Quatre larges escaliers donnent accès sur la plate-forme.
De l’escalier nord, qui fait face à l’entrée principale, on longe, pour se rendre à cette dernière, une chaussée longue de deux cent trente mètres, large de neuf, couverte ou pavée de larges pierres de grès et soutenue par des murailles excessivement épaisses.
Cette chaussée traverse un fossé d’une grande largeur qui entoure le bâtiment, et dont le revêtement qui a trois mètres de hauteur sur un mètre d’épaisseur, est aussi formé de blocs de concrétions ferrugineuses, à l’exception du dernier rang, qui est en grès, et dont chaque pierre a l’épaisseur de la muraille.
Épuisés par la chaleur et une marche pénible dans un sable mouvant, nous nous disposions à nous reposer à l’ombre des grands arbres qui ombragent l’esplanade, lorsque, jetant les yeux du côté de l’est, je restai frappé de surprise et d’admiration.
Au delà d’un large espace dégagé de toute végétation forestière s’élève, s’étend une immense colonnade surmontée d’un faîte voûté et couronnée de cinq hautes tours. La plus grande surmonte l’entrée, les quatre autres les angles de l’édifice ; mais toutes sont percées, à leur base, en manière d’arcs triomphaux. Sur l’azur profond du ciel, sur la verdure intense des forêts de l’arrière-plan de cette solitude, ces grandes lignes d’une architecture à la fois élégante et majestueuse me semblèrent, au premier abord, dessiner les contours gigantesques du tombeau de toute une race morte !
Les ruines de la province de Battambâng, quoique splendides, ne peuvent donner une idée de celles-ci, ni même laisser supposer rien qui en approche.
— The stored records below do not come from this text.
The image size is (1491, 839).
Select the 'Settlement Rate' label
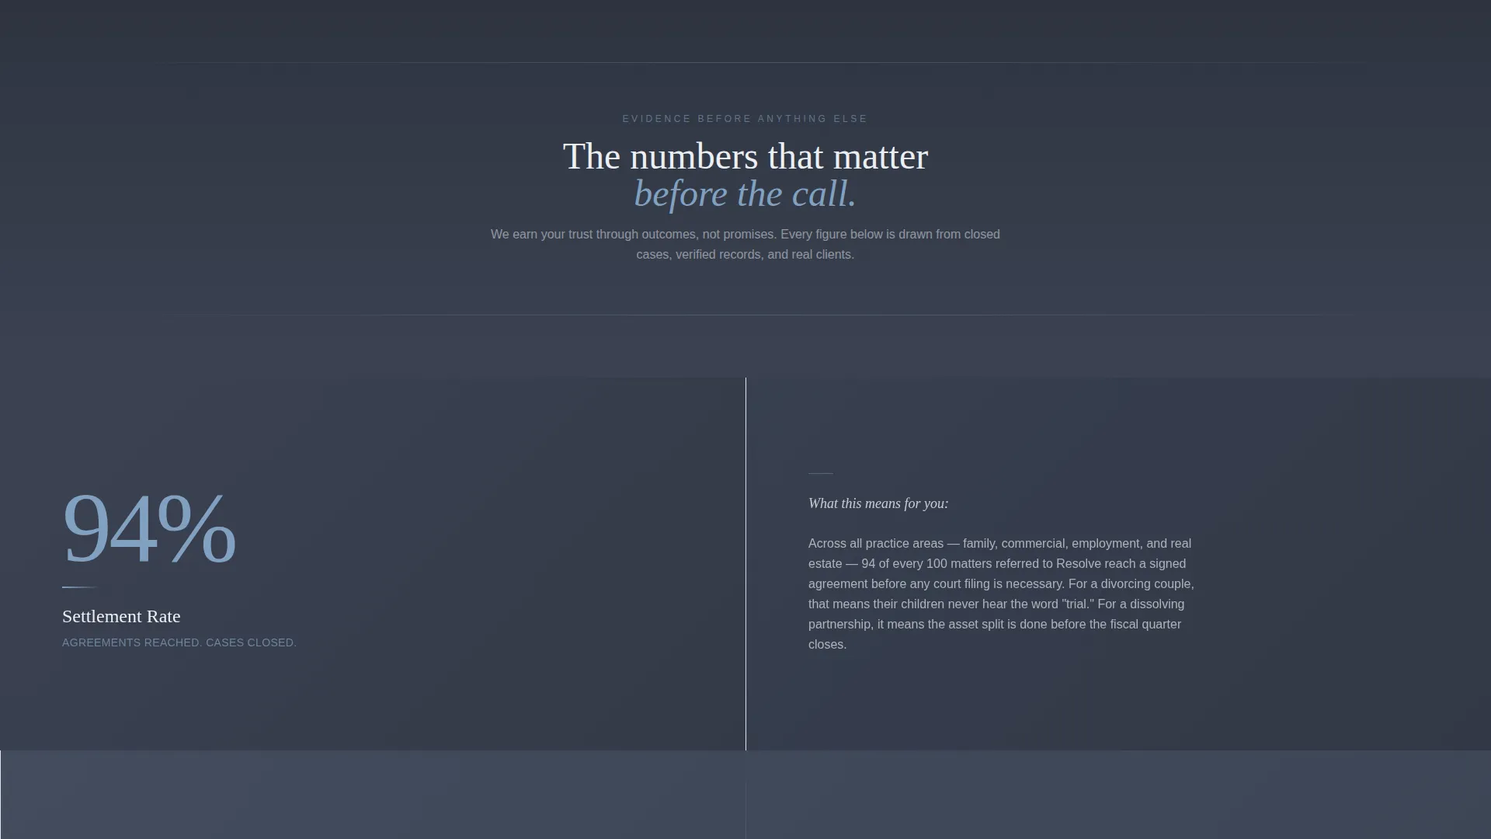click(121, 616)
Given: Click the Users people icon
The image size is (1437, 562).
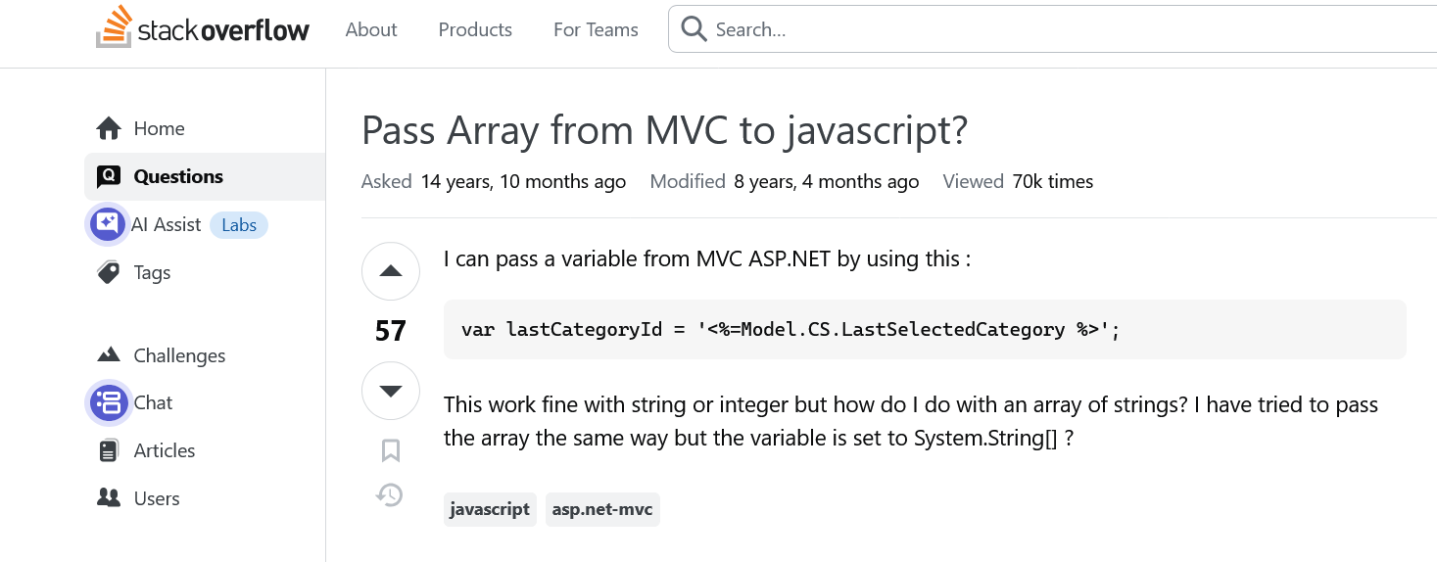Looking at the screenshot, I should click(x=109, y=498).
En effet, peut-on s’imaginer tout ce que l’art architectural a peut-être jamais édifié de plus beau, transporté dans la profondeur de ces forêts, dans un des pays les plus reculés du monde, sauvage, inconnu, désert, où à chaque pas on rencontre les traces d’animaux sauvages, où ne retentissent guère que le rugissement des tigres, le cri rauque des éléphants et le brame des cerfs.
Nous mîmes une journée entière parcourir ces lieux, et nous marchions de merveille en merveille, dans un état d’extase toujours croissante.
Ah ! que n’ai-je été doué de la plume d’un Chateaubriand ou d’un Lamartine, ou du pinceau d’un Claude Lorrain, pour faire connaître aux amis des arts combien sont belles et grandioses ces ruines peut-être incomparables, seuls vestiges malheureusement d’un peuple qui n’est plus et dont le nom même, comme celui des grands hommes, artistes et souverains qui l’ont illustré, restera probablement toujours enfoui sous la poussière et les décombres.